- **ENUNCIADO DA TAREFA**
Reproduza fielmente a passagem da nota de repúdio que começa em "2. Diversos atos" e prossegue até "por policiais.".

A ASSOCIAÇÃO JUÍZES PARA A DEMOCRACIA, entidade não
governamental e sem fins corporativos, que tem por finalidade estatutária o
respeito absoluto e incondicional aos valores próprios do Estado Democrático de
Direito, vem a público externar repúdio e contrariedade em face dos atos de
violência e repressão que atentam contra o livre exercício do direito de livre
manifestação, ocorridos nos dias que sucedem à deposição da presidenta eleita
Dilma Vana Roussef, esperando do Ministério Público o efetivo controle da
atividade policial, nos seguintes termos:
1. A livre manifestação do povo encontra guarida no seio do
corpo democrático, conforme o art. 5º da Constituição da República, que
estabelece ser livre a manifestação do pensamento, vedado o anonimato, podendo
se reunir pacificamente em locais abertos ao público, independentemente de
autorização, sendo desnecessário registrar, no presente instrumento, o alto
custo social pago durante os regimes de exceção para que tal direito fosse
erigido à estatura constitucional.
2. Diversos atos e fatos no pós 31 de agosto de 2016
demonstram o total despreparo do braço policial do Estado para a escorreita
aplicação e preservação da Constituição da República. Nesse sentido, têm-se
notícias de uso indiscriminado de balas de borracha contra manifestantes em
geral em diversas cidades; tem-se a notícia de estudante que perdeu a visão do
olho esquerdo em São Paulo; tem-se a notícia de advogado preso e agredido, em
Caxias do Sul, quando se encontrava no exercício da função de defender cidadãos
contra abusos oficiais; tem-se, ainda, a notícia de manifestantes presos
mantidos incomunicáveis por várias horas e de agressão gratuita contra pessoas
que participavam do ato pacífico ocorrido em São Paulo no dia 4 de setembro, o
que foi testemunhado na pele por repórter da BBC Brasil, violentamente atacado
por policiais.
3. O uso da força tem se mostrado desproporcional, por todo
o Brasil. A violência praticada envolve lançamento de gás, bombas, disparo de
balas, ocasionando lesões corporais indiscriminadas de natureza grave e prisões
arbitrárias, tudo em desrespeito primário à cidadania e aos direitos
fundamentais.

- **MATERIAL FORNECIDO**
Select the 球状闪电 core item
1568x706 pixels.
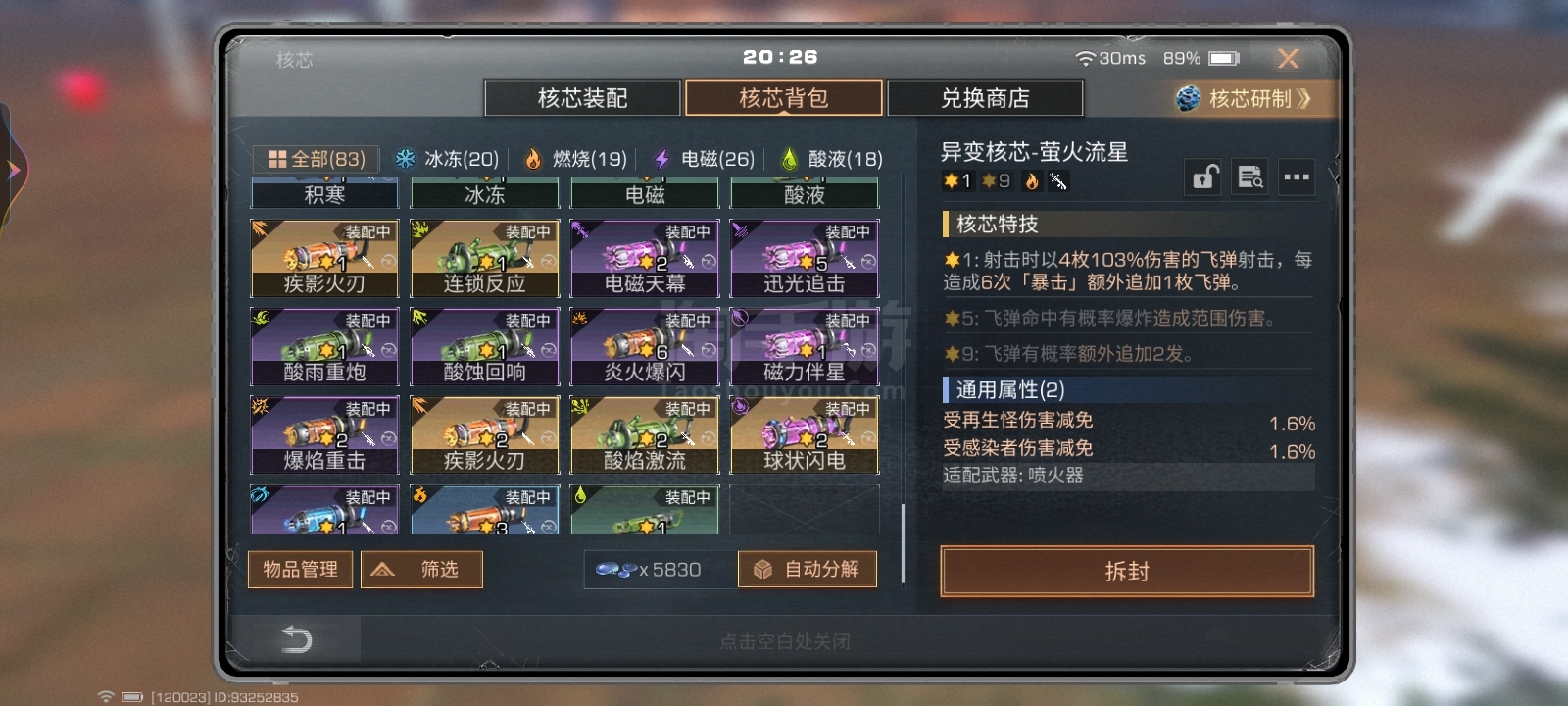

- **RESULTADO DA TAREFA**
2. Diversos atos e fatos no pós 31 de agosto de 2016
demonstram o total despreparo do braço policial do Estado para a escorreita
aplicação e preservação da Constituição da República. Nesse sentido, têm-se
notícias de uso indiscriminado de balas de borracha contra manifestantes em
geral em diversas cidades; tem-se a notícia de estudante que perdeu a visão do
olho esquerdo em São Paulo; tem-se a notícia de advogado preso e agredido, em
Caxias do Sul, quando se encontrava no exercício da função de defender cidadãos
contra abusos oficiais; tem-se, ainda, a notícia de manifestantes presos
mantidos incomunicáveis por várias horas e de agressão gratuita contra pessoas
que participavam do ato pacífico ocorrido em São Paulo no dia 4 de setembro, o
que foi testemunhado na pele por repórter da BBC Brasil, violentamente atacado
por policiais.